I've noted before that asking for an image in just the right way can change the output from something terrible to something very aesthetically pleasing. @kingdomakrillic on imgur has put together an amazing grid of ways to modify a prompt for effect. Here are just the first three lines out of dozens.
I looked for prompts that were producing relatively coherent mushroom results.
"Unicorn cake, cryengine"
"Unicorn cake, photorealistic"
"Unicorn cake, ArtStation HD"
Then I noticed a parameter that's supposed to control how similar the output looks to the prompt text. All this time had I been telling it "like a unicorn cake but not TOO much like a unicorn cake"? I want exactly a unicorn cake.

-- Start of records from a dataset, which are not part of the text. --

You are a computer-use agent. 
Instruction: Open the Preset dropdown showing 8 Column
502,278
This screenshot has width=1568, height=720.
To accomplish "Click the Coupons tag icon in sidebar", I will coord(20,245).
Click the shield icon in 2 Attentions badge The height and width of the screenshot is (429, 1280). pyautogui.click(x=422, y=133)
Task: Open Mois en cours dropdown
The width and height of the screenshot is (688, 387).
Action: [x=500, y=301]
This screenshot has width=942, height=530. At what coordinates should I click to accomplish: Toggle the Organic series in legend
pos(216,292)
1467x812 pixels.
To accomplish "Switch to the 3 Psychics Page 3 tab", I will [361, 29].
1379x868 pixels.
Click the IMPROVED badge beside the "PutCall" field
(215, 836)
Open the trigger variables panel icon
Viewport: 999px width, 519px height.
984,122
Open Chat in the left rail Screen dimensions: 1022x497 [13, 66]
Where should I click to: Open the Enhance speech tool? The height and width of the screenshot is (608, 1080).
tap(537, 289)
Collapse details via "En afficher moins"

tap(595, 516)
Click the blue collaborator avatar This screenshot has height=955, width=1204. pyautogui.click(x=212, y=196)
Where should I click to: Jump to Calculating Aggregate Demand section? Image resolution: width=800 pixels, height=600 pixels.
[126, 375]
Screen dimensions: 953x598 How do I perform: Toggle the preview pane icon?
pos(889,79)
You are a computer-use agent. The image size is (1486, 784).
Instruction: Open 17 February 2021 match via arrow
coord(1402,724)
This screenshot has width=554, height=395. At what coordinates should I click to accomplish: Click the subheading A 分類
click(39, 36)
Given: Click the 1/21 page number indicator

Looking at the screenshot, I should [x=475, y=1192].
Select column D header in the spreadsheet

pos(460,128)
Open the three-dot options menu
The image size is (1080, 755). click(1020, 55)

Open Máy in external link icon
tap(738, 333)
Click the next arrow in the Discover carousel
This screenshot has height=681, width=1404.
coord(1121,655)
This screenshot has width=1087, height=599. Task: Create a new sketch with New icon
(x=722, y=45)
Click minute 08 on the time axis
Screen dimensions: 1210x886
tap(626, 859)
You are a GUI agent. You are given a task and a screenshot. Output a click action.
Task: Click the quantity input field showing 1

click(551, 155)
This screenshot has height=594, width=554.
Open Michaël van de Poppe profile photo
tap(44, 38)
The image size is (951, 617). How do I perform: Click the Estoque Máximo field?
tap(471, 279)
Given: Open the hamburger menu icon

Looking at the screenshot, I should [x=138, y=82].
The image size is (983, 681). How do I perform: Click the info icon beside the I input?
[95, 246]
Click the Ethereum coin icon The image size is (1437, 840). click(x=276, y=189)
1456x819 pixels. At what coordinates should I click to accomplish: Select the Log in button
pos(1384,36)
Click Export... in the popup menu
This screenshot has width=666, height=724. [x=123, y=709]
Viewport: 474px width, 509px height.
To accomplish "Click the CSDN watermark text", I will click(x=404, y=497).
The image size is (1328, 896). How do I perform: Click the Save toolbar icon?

Not knowing which direction to tweak the parameter, I reduced "CLIP_guidance_scale" from 1000 to 0.
Okay wow so that must be in the "not unicorn cake" direction. I increased "CLIP_guidance_scale" to 5000.
...huh.
In the end, nothing I tried resulted in unicorn cakes that looked anything like the instagram photos, or even as much like unicorn cakes as the CLIP+VQGAN method I tried before. Maybe the right parameter/prompt combination is out there and I just haven't found it yet. But I'm beginning to suspect that CLIP+diffusion is just really good at a certain kind of detailed, vibey, industrial prompt. So with that in mind:
"Industrial unicorn cake, matte painting, trending on artstation"
Want to try this yourself for free? Here's instructions on using both CLIP+VQGAN and CLIP+diffusion methods (no coding required).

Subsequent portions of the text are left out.